Un consorzio che rappresenta i principali broadcaster commerciali europei ha chiesto ufficialmente alla Commissione Europea di estendere le rigide norme del Digital Markets Act (DMA) anche alle smart TV e agli assistenti virtuali.
Come riportato in esclusiva da Reuters, l’obiettivo della coalizione è far sì che piattaforme come Apple TV e Siri vengano designate come “gatekeeper”, equiparandole ai servizi che già devono sottostare alle regole antitrust più severe del continente.
L’appello è stato lanciato dalla Association of Commercial Television and Video on Demand Services in Europe (ACT), che rappresenta giganti del settore come Canal+, RTL, Mediaset, Sky, Paramount+ e Warner Bros. Discovery. Secondo i broadcaster, il crescente potere di mercato di aziende come Apple, Google, Amazon e Samsung richiede un intervento immediato per garantire la trasparenza e la competitività del settore.

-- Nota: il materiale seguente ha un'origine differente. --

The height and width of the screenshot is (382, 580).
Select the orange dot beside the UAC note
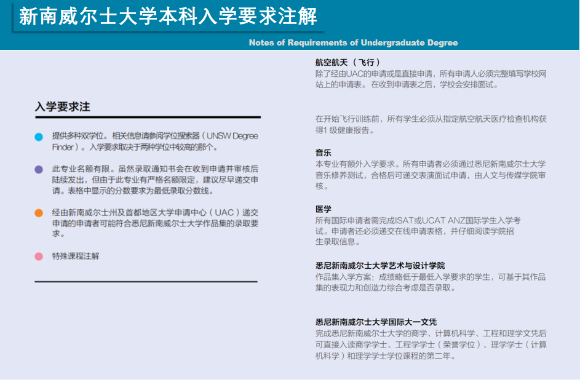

Nella lettera indirizzata alla responsabile dell’antitrust UE, Teresa Ribera, l’ACT ha espresso preoccupazione per la capacità di un numero limitato di operatori di influenzare l’accesso ai contenuti per milioni di utenti. I broadcaster sostengono che:
“Un numero ristretto di operatori sta aumentando la propria capacità di influenzare i risultati per milioni di utenti e imprese, controllando l’accesso al pubblico e alla distribuzione dei contenuti. È essenziale che la Commissione designi i principali sistemi operativi TV come gatekeeper e garantisca una supervisione adeguata per assicurare equità e contendibilità.”
Il timore principale è che Apple e i suoi concorrenti possano avere incentivi tecnici o contrattuali per trattenere gli utenti all’interno dei propri ecosistemi, limitando il reindirizzamento verso piattaforme esterne, una dinamica già contestata ad Apple in merito all’App Store.
La richiesta non riguarda solo l’hardware delle TV. I broadcaster hanno espresso forti dubbi anche sugli assistenti virtuali, citando esplicitamente Alexa di Amazon e Siri di Apple. Secondo l’ACT, il fatto che questi strumenti non siano ancora etichettati come gatekeeper ha creato un pericoloso vuoto normativo.

Senza gli obblighi del DMA, i potenti assistenti basati sull’intelligenza artificiale potrebbero diventare “gatekeeper di fatto” per i contenuti multimediali attraverso smartphone, smart speaker e sistemi di infotainment nelle auto, decidendo autonomamente quali fonti o emittenti proporre all’utente finale.
Questa nuova offensiva normativa arriva dopo una recente e rara vittoria della società capitanata da Tim Cook in Europa, dove i servizi di Mappe di Apple e Apple Ads sono stati esclusi dalla lista dei gatekeeper a causa del loro limitato impatto sul mercato europeo.
Tuttavia, la pressione dei broadcaster suggerisce che la battaglia per il controllo dei salotti e delle auto europee è solo all’inizio.